Nevertheless, Goldman notes that Barnes “might have liked the show more had he seen it all” and that “many of the other critics might not have been as hostile to The Happy Time had Barnes been in his proper place. Some of the notices were unexpectedly blistering, and there was a genuine agreement that the critics were sore. One of them turned on a member of The Happy Time management and said angrily, ‘We’re sitting around here waiting for that guy like a bunch of pigs.’ Obviously, the other critics knew that no curtain would be held 25 minutes for them.” (Indeed, it wouldn’t have.)

But, all in all, there aren’t many shows that start as interminably late as the average contemporary dentist or doctor. Yes, there is occassionally one so tardy that a lout in the audience begins clapping in rhythm — the universal symbol for, “Hey, let’s get this thing started!” Still, when you think of it, a play’s beginning only seven or eight minutes late is really quite an achievement. What’s more, don’t you get the impression that when a show is late in starting, it’s not the show’s fault? I believe that everyone backstage, from the biggest star to the lowliest crew member, is rarin’ to go at 8pm. What’s holding them up is usually the audience, which isn’t yet totally seated. Surely you’ve sat in a theater 10 minutes before show time, looked around, seen a sea of empty seats, and thought, “Wow, is this place going to be empty tonight!” Then the deluge — and, by 7:58pm, the place is almost full. Almost, for not even the seven- or eight-minute grace period is enough for the most recalcitrant of theatergoers.

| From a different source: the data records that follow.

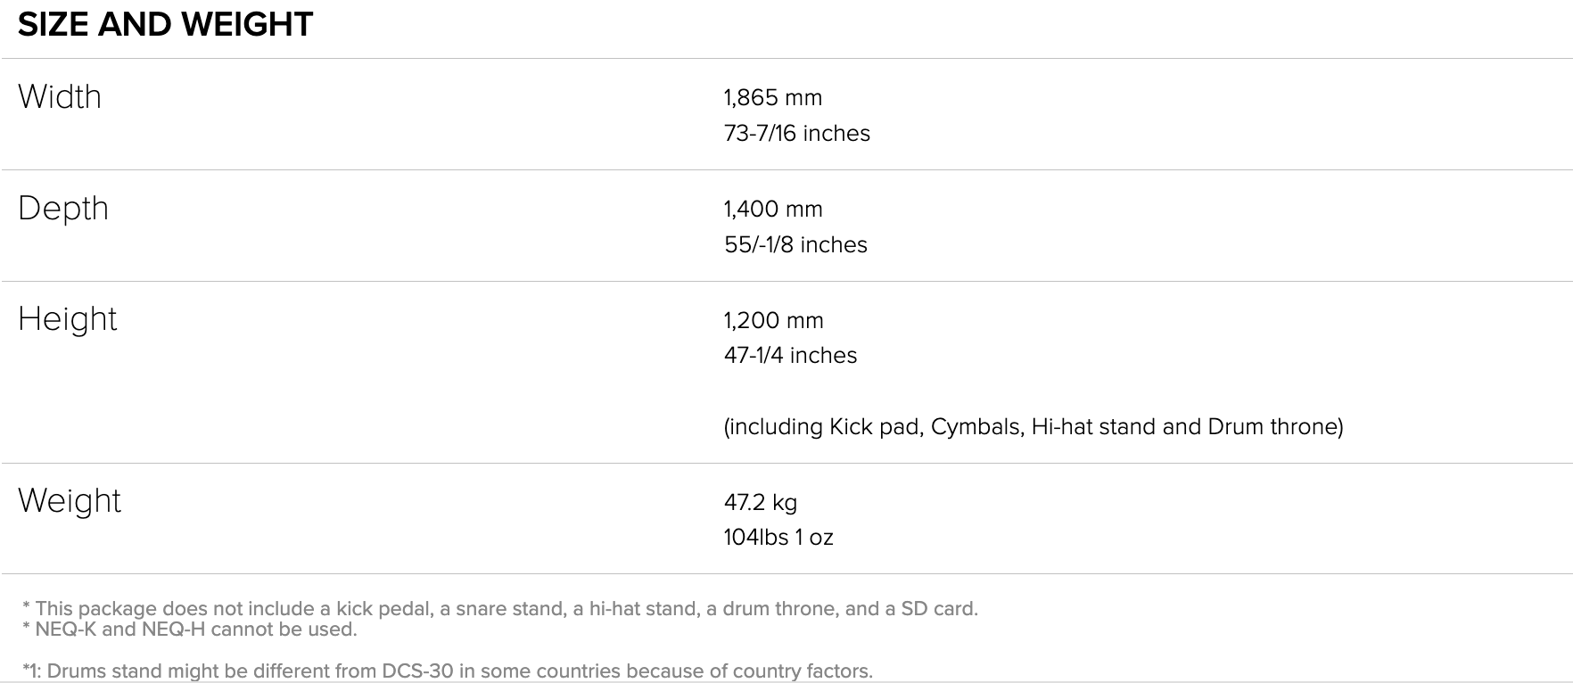Click the Weight row label
The height and width of the screenshot is (683, 1573).
[x=70, y=500]
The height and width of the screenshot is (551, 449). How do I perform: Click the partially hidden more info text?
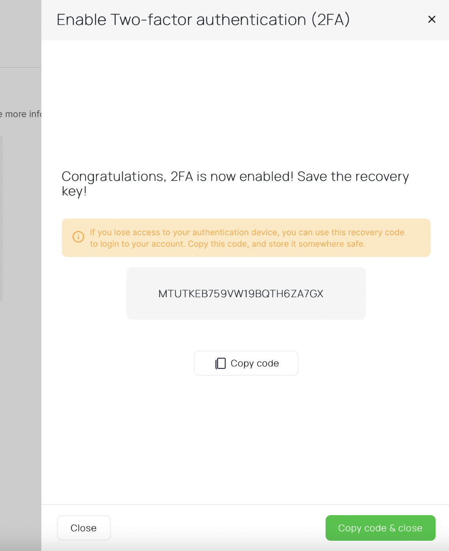click(22, 114)
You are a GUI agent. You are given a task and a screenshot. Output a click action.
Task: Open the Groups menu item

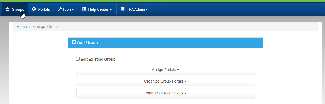(15, 9)
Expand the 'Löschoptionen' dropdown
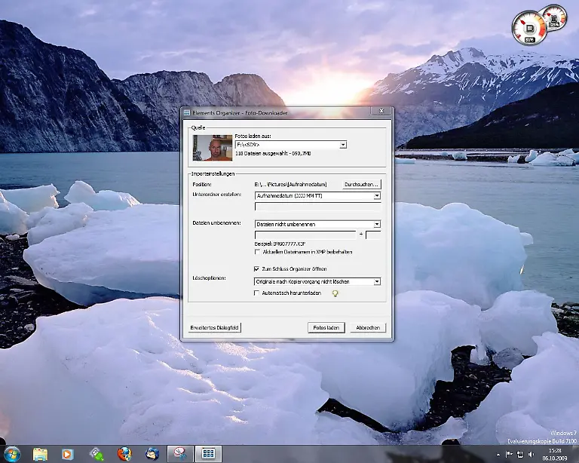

We’ve all had the experience of watching the lights dim on a show’s first scene and then seeing packs of tardy theatergoers scooting down the aisle as fast as roaches on a kitchen floor when a light is suddenly turned on in the middle of the night. These packs are usually made up of couples, one of whom is furious with the other for he or she is the reason that this happened. I’m a pretty prompt person in general, and I daresay the biggest reason for this is that I’m a constant theatergoer. I make a concerted effort to be in my seat for the beginning of each show, so I’ve come to know how much time I’ll need to get someplace. I can literally count on the fingers of one hand the shows for which I’ve been late in nearly 44 years of constant theatergoing: Five in all that time — and, believe me, some of those five really weren’t my fault. So I’ll make the blanket statement that if everyone went to the theater on a regular basis, they’d become more prompt for all dates and appointments. Just one more of a hundred or so reasons why everyone in the world should attend the theater more often.

While waits for dentists, doctors, and trains seem to have increased exponentially in the last few decades, theater performances have held steady in starting close to right on time. So I tip my hat to all those casts and crews who are ready to begin their work at their appointed hour. By the way, when I took that 1989 trip to Tokyo, I met a number of theatrical types who told me they’d let me know when they were bringing a show to New York. Indeed they did, and I went to the opening night at the Japan Society on East 47th Street. The show was supposed to start at 8pm, and I was sure to get to my seat by the appointed hour, just in case the management decided to be very Japanese and start exactly on time. In fact, it didn’t. As I sat there, I wondered if the management had planned to accommodate American audiences by starting the show at 8:07. How I smiled when it started at 8:03:30. Now, isn’t that the perfect compromise between American and Japanese customs?